L: This was an open submission to a Small Business Request from the Air Force. There were four pillars that they wanted companies to meet with their solution. These were: social media analytics, adware proximity algorithm, a self-reporting mobile app, and then finally an enterprise tool that can scale the data. With the partnership between X-Mode, SickWeather, and HarperDB, we met all of those requirements easily.
S: The reason the three companies go together was to put 100% of these requirements — which all of us met separately — into a single solution. Once we started working together though, we realized that this solution has applications across a lot of industries. That includes the military of course, but also anyone who wants to predict and track the spread of a disease across their organization. We can think of supply chain management; concentration of food workers; construction sites… This has a lot of bearance, and it may have been created for the AirForce, but it also has a lot of reach across different industries.
J: So it sounds like the three companies will be working together a lot more in the future.
S: Absolutely, that’s the hope! We’ve put our heads together to create more workflows for different industries, applications for other Small Business Requests… the team works really well together, and now we’re just waiting for the clients to jump on board.

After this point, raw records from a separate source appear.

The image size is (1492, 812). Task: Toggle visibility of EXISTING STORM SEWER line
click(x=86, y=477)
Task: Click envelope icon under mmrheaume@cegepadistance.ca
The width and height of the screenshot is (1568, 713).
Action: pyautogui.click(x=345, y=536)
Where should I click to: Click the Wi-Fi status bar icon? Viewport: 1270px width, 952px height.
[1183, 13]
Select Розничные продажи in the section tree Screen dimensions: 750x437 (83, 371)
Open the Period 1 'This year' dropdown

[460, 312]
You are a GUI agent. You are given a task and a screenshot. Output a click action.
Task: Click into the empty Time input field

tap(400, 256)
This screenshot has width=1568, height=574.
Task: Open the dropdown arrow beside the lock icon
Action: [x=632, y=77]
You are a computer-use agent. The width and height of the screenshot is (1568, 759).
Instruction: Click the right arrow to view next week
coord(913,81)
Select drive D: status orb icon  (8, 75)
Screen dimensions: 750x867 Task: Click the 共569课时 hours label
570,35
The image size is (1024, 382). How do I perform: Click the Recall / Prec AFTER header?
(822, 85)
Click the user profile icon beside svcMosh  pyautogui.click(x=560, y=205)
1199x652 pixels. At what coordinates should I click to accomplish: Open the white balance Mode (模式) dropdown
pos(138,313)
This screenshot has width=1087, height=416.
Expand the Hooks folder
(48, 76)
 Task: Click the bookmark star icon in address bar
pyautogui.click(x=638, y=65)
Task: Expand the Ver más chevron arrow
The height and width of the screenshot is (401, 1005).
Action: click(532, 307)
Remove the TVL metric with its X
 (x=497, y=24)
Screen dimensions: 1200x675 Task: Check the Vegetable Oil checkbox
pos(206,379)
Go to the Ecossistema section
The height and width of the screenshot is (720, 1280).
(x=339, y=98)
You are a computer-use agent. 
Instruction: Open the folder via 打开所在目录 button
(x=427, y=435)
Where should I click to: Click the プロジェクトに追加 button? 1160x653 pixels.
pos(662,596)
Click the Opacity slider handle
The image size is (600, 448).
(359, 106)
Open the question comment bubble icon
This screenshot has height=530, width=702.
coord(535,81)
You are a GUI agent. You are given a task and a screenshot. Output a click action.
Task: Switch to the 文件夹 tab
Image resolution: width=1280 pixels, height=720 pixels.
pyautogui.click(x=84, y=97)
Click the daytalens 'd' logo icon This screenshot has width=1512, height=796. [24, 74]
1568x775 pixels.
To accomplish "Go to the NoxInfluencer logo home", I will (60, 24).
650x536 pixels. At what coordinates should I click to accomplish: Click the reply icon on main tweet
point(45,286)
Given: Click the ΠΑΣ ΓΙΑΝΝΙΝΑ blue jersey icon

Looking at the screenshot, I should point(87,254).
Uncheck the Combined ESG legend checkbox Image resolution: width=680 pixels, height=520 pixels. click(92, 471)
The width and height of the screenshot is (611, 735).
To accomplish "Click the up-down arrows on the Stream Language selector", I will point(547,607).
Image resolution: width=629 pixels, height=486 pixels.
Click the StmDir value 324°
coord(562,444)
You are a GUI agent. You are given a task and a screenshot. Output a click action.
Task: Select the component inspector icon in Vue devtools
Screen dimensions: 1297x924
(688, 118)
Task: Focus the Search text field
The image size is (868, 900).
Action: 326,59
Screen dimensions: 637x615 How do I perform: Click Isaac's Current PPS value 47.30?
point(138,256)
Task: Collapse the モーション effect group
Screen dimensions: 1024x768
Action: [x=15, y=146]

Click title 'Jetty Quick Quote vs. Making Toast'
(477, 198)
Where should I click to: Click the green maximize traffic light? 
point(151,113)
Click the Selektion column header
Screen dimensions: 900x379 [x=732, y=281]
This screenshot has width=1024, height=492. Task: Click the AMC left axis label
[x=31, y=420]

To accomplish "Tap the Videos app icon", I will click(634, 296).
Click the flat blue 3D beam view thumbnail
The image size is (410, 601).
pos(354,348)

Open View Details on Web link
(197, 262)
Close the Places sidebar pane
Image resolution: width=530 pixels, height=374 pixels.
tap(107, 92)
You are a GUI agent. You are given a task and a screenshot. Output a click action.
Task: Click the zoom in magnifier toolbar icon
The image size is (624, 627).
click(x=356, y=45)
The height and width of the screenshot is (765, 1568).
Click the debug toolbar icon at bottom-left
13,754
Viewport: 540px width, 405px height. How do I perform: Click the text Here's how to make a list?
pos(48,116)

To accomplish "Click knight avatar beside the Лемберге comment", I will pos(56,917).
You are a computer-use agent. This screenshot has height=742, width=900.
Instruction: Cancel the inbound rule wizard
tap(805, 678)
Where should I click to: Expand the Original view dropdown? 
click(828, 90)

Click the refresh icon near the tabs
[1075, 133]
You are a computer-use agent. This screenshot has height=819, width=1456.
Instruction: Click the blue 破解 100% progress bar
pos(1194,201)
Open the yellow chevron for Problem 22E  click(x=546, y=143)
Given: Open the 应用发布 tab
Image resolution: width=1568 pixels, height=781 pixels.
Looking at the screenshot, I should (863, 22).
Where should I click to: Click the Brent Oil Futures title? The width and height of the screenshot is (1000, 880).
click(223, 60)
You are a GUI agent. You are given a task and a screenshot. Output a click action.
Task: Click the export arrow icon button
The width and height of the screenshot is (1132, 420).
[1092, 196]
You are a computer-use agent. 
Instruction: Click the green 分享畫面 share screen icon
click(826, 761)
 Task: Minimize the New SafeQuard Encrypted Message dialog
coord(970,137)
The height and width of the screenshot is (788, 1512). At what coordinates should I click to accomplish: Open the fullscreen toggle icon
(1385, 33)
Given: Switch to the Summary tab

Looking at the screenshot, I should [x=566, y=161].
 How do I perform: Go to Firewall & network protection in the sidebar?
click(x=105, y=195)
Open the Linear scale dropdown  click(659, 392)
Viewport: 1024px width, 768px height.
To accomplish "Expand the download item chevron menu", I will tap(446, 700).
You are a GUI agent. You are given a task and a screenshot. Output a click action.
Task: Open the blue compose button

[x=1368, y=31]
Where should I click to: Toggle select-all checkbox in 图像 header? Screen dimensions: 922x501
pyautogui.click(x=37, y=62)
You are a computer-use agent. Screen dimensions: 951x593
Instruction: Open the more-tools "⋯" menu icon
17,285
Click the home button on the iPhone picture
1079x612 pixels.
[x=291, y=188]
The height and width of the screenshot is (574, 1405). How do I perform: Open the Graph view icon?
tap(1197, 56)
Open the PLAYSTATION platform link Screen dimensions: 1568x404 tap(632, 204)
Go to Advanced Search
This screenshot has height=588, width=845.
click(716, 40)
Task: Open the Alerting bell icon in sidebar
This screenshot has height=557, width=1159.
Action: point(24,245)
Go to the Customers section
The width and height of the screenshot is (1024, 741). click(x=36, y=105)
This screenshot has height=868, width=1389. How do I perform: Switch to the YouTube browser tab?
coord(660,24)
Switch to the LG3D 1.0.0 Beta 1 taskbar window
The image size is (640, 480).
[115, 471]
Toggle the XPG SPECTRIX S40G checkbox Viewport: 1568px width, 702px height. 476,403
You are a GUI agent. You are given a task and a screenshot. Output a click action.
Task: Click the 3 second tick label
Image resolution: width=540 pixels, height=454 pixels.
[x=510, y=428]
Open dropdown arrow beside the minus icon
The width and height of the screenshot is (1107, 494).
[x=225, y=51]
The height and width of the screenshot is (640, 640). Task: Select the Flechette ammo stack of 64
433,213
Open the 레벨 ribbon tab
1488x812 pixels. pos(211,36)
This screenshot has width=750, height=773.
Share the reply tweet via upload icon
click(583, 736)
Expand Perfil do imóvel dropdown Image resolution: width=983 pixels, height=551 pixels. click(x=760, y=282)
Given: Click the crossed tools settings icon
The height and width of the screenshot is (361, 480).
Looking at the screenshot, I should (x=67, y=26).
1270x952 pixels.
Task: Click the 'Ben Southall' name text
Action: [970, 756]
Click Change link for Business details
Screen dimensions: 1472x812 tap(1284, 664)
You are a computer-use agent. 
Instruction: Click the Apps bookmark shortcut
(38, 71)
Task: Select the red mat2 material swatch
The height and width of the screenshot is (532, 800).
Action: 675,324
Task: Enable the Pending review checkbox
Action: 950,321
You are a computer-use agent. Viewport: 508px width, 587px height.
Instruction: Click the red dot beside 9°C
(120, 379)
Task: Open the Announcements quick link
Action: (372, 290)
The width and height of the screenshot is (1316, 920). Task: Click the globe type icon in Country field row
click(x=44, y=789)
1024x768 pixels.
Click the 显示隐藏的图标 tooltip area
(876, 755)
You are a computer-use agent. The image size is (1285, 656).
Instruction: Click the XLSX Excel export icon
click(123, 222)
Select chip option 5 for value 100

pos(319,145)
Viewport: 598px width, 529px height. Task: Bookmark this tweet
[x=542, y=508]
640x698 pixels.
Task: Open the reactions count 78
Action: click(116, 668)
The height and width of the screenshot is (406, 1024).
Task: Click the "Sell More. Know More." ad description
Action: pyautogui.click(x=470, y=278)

J: I want to ask this last question to everybody. During the Pandemic, a lot of data companies have risen to the call and created some really relevant tools for tracking the virus and preventing its spread. At the same time, people still have a lot of concerns about privacy and the power of big data. How do you all think the industry is going to proceed after the pandemic?
L: I’ll speak up first. SickWeather is GDPR compliant and privacy is a huge concern of ours, as I know it is with all of the companies involved. When people report their diagnosis on the SickWeather app, or share their device location, they are opting in. And what we have found is that when people realize that their data is being used to help their own community, their school or their neighborhood, they want to share that data to help the greater good. I mean if you think about it, we naturally have these conversations in our communities. “My kid has the chickenpox,” or “my kid has head lice.” The fact that our application is built around these natural community concerns makes people a lot more willing to share information with us.
In terms of privacy: what we have done, and what we will continue to do, is respect the rights of people to know how their data is being utilized. I don’t feel that people’s privacy concerns will go away. I think it’s on us to explain to people how their data is being used, and inform them on the bigger picture, while still keeping privacy forefront. Privacy concerns are not going to go away after the pandemic. What we might see is the industry being more transparent about the ways they use data.
S: One of the values that HarperDB is bringing to this use case is that we really help with that balance between performing valuable analysis and preserving privacy. Because of our storage algorithm and distributed computing architecture, you are actually able to physically secure data while also performing analytics on it. This gives SickWeather the ability to keep on performing analysis as they grow while keeping privacy intact.
Mark Hardy (HarperDB): I will say that beyond the technology, all three companies are completely complementary. We share a common vision, which is not just to generate profits for the shareholders but to help with issues such as this global pandemic. I’m really happy this team came together, so that we can build solutions to help the world recover and not have the same issues moving forward.